Health professionals in training
Thread's mentors are medical, public health, and nursing students who personally witness the challenges teenagers face. These future health professionals develop experience with urban health issues and promoting behavior change.

Mentoring model
Thread has a "family style" mentoring, in which a team of 5-6 mentors is matched with each child and is responsible for adapting to his/her unique needs.
Thread Families coach life skills through activities based on 3 elements: academic assistance, community service, and team-building. As needed, these teams connect students and their families with rehabilitation and other social services. This model was designed to meet the comprehensive needs of the students without overburdening volunteers.

Academic assistance
Mentors serve as tutors, advocates, and counselors for students.

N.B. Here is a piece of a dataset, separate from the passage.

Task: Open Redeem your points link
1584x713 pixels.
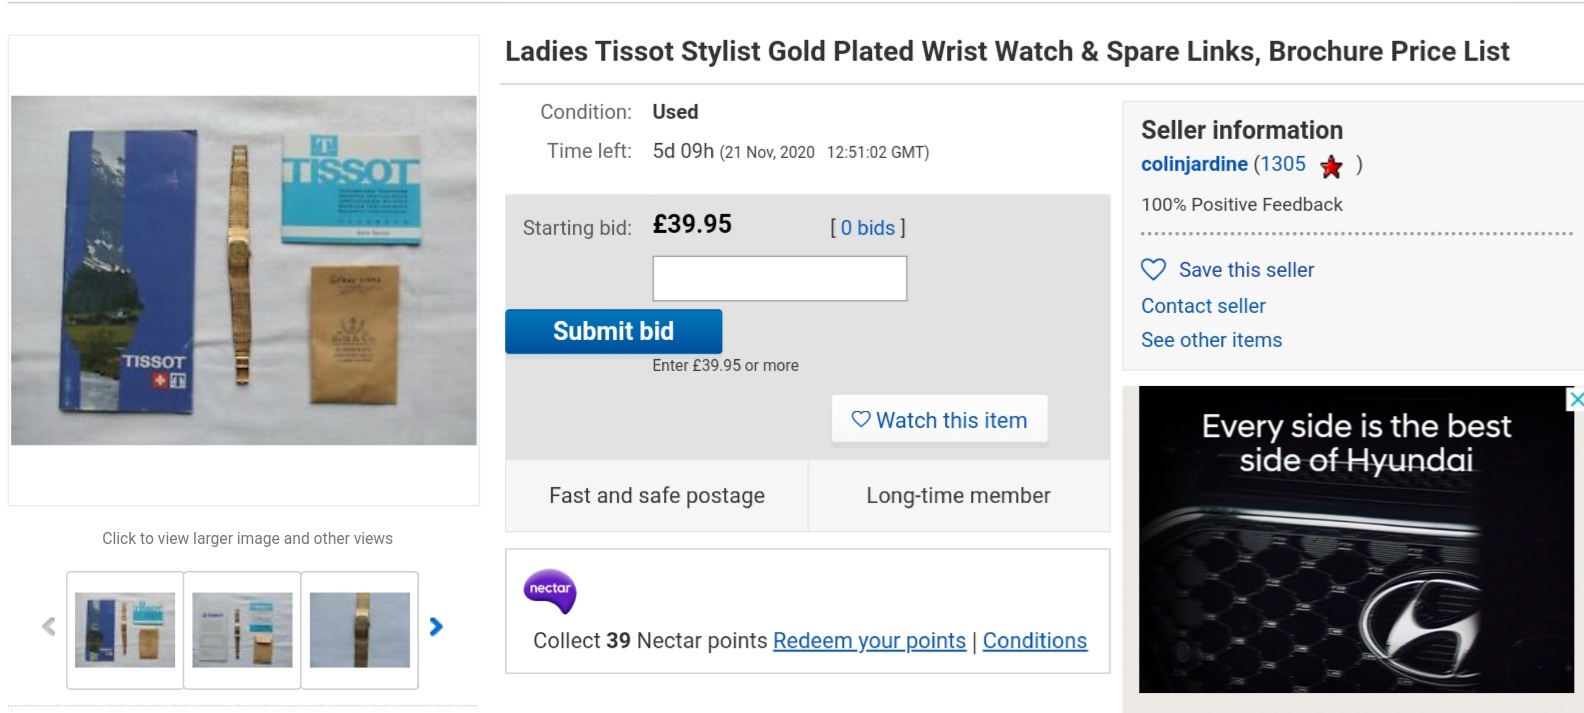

Johns Hopkins graduate students hold 1-on-1 after-school tutoring sessions twice weekly. Volunteers also coach organizational skills, seek regular feedback from teachers, and navigate the college application and financial aid processes.

Community service
At first, the primary concern of many Thread students is self-preservation. Their perspectives shift when they are put in the position of giving to others. Thread Alumni say that participating in service projects gave them a sense of purpose and hope for the future.

Team-building
Thread encourages students to rely on each other as well as their network of mentors. Field trips such as camping and high-ropes courses are designed to develop trust, communication skills, and problem solving ability.

Community service awards
Thread has received service awards from both local and national organizations.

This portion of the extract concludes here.